---------- Extract

Navigation: Jump to content areas:


Pro Quality. Fan Perspective.
Login-facebook
Around SBN: Preakness 2012: News, Odds and More

Fun with Graphs

David Moyes ponders Everton's chances of winning given a one-goal lead at home in the 58th minute. (hint: it's 78.7%)

A two -goal lead is the most dangerous lead in football. We hear it all the time, but is it really true? What if you could know the exact odds of your favorite team (Everton, let's say, since this is an Everton blog after all) winning, losing, or drawing at any given moment in a match?

Well guess what? Now you can!

Star-divide

I've always been fascinated with statistics, especially if the statistics are sports-related. Now I'm certainly no mathematician, but with just a basic knowledge of the principles of statistics it becomes possible to look at sports in different and interesting ways. One such way is the "win probability" graph, which is a visual representation of each team's chances of winning over the course of a game. Win probability is most closely associated with baseball, as the people at Fangraphs popularized the idea. There have been win probability models for other sports as well (including soccer), but I decided to create my own.

--------------------
---------- Given records

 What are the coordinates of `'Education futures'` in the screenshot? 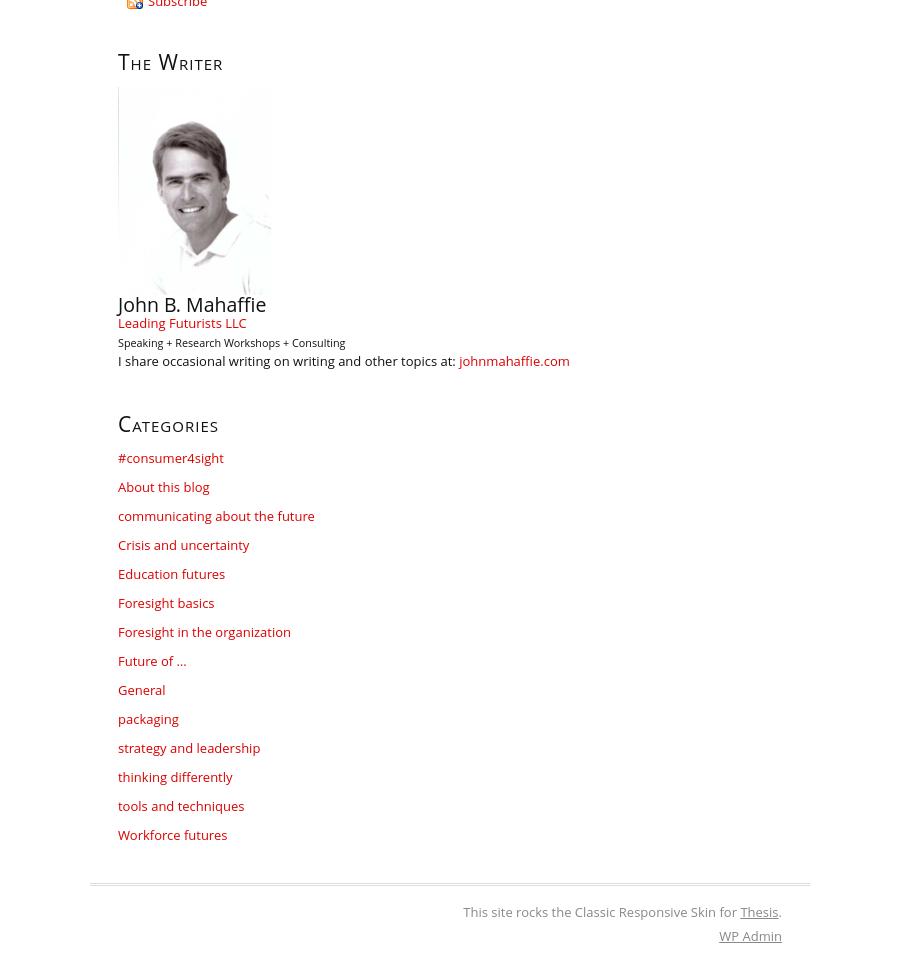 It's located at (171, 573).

--------------------
---------- Given records

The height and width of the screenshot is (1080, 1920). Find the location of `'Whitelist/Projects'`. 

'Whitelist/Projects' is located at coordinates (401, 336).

--------------------

Direction A:
Summarize the Fun with Graphs post in two sentences.
Direction B:
From the Fun with Graphs post, write out the stretch from "Login-facebook" through "(hint: it's 78.7%)".
Direction C:
Continue the Fun with Graphs post, picking up after its final sentence.

Exercise result A:
The post asks whether a two-goal lead is really the most dangerous lead in football and says readers can now know the exact odds of a team like Everton winning, losing, or drawing at any moment in a match. The writer, who is fascinated by sports statistics, describes the win probability graph as a visual representation of each team's chances of winning over a game, notes that Fangraphs popularized it in baseball, and says the writer decided to create an original model.

Exercise result B:
Login-facebook
Around SBN: Preakness 2012: News, Odds and More

Fun with Graphs

David Moyes ponders Everton's chances of winning given a one-goal lead at home in the 58th minute. (hint: it's 78.7%)

Exercise result C:
Now before I start boring all of you with a lot of math-speak, I'll give an example of what I'm talking about. Here's a graph from one of the most famous matches in Everton's history: the Great Escape of 1994. For those not familiar with the situation, I'll paint the picture: Everton entered the final match of the 1993-94 season in severe danger of being relegated out of the top division for the first time since 1954. As it turned out, only winning would have secured Everton's safety... and that's exactly what they did, defeating Wimbledon 3-2 in an incredible game at Goodison Park:

Evrwim050794_medium

So what do all those lines mean? As you can see, the graph shows the chances of an Everton win, a Wimbledon win, and a draw over the 90+ minutes of the match. With this information, we can see that at two different points in the game (around the 20th minute and the 67th minute), Everton essentially were 95% sure to be relegated, which goes to show just how amazing it was that Everton managed to avoid the drop. Cool, huh?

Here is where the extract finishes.